Dataset items
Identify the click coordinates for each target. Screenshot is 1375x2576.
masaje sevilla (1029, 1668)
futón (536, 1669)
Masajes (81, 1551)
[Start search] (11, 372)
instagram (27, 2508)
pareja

(TASK REQUIREMENTS):
An exact reproduction of all the entries, complete to the last line, is needed.

(RESPONSE TO THIS EXERCISE):
Identify the click coordinates for each target. Screenshot is 1375x2576.
masaje sevilla (1029, 1668)
futón (536, 1669)
Masajes (81, 1551)
[Start search] (11, 372)
instagram (27, 2508)
pareja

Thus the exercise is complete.